• _Task to carry out_:
Your answer should consist of each line below that contains the string "named".

Stored data entries
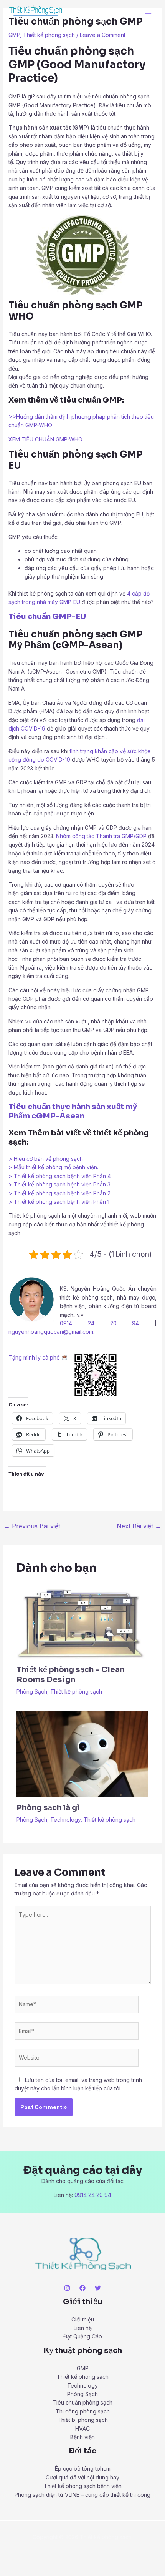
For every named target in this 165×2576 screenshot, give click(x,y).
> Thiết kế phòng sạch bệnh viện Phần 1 (58, 1201)
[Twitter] (98, 2288)
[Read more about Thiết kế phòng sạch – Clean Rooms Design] (82, 1621)
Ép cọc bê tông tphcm (83, 2468)
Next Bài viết (139, 1526)
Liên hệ (83, 2328)
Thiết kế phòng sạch (49, 35)
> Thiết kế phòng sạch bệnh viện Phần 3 (59, 1184)
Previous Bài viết (32, 1526)
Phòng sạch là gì (48, 1807)
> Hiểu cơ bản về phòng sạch (45, 1158)
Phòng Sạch (31, 1691)
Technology (65, 1819)
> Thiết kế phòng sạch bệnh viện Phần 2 (59, 1193)
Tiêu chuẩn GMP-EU (47, 616)
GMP (14, 35)
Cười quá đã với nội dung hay (82, 2477)
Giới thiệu (82, 2319)
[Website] (77, 2059)
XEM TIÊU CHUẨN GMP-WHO (45, 439)
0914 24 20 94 (99, 1323)
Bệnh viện (82, 2437)
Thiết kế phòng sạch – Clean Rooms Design (70, 1674)
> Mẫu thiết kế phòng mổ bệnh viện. (53, 1167)
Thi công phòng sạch (83, 2411)
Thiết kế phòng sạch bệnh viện (83, 2486)
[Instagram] (67, 2288)
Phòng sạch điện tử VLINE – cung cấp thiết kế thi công (82, 2494)
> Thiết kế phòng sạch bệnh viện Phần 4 (59, 1176)
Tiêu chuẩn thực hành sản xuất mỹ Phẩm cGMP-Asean (72, 1111)
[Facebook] (82, 2288)
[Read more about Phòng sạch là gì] (82, 1754)
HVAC (82, 2428)
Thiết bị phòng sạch (83, 2419)
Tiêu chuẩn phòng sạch (82, 2402)
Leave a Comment (102, 35)
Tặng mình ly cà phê (34, 1357)
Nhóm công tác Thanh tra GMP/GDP (101, 836)
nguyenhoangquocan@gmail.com (50, 1331)
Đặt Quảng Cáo (82, 2336)
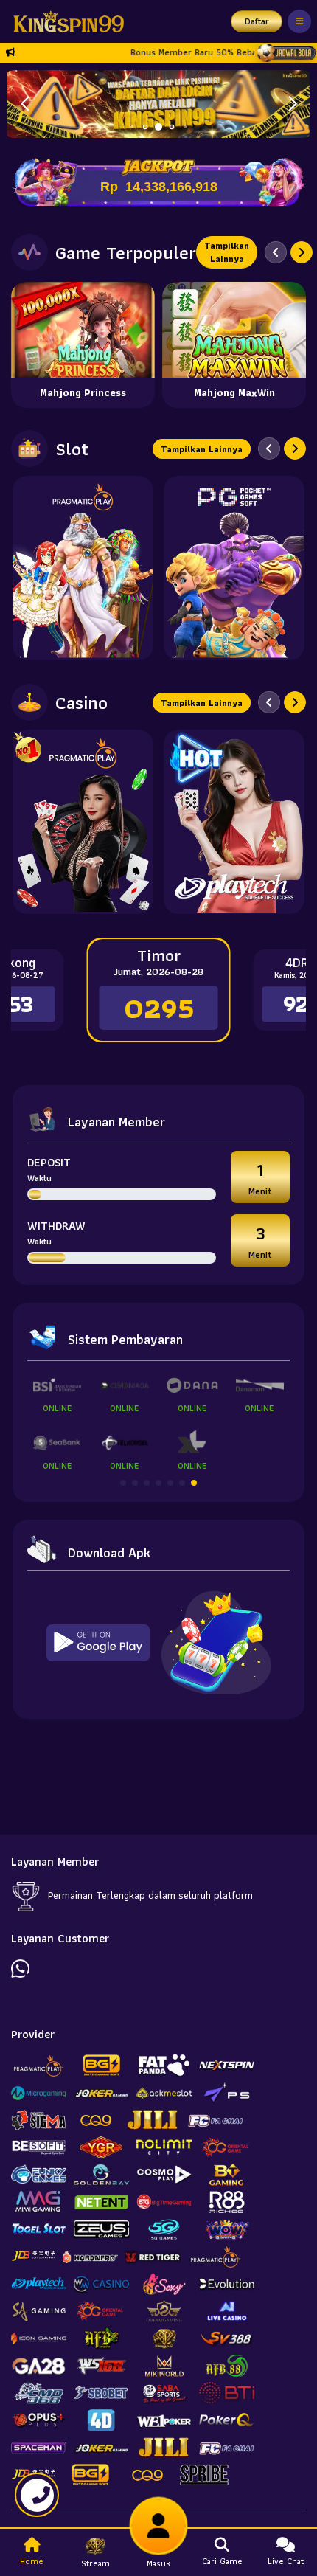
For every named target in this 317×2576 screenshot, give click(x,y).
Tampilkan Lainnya (226, 252)
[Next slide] (301, 252)
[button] (292, 104)
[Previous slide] (276, 252)
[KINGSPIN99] (65, 21)
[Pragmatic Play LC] (83, 822)
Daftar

• _Expected answer_:
For every named target in this 165×2576 screenshot, give click(x,y).
For every named target in this 317×2576 screenshot, give click(x,y).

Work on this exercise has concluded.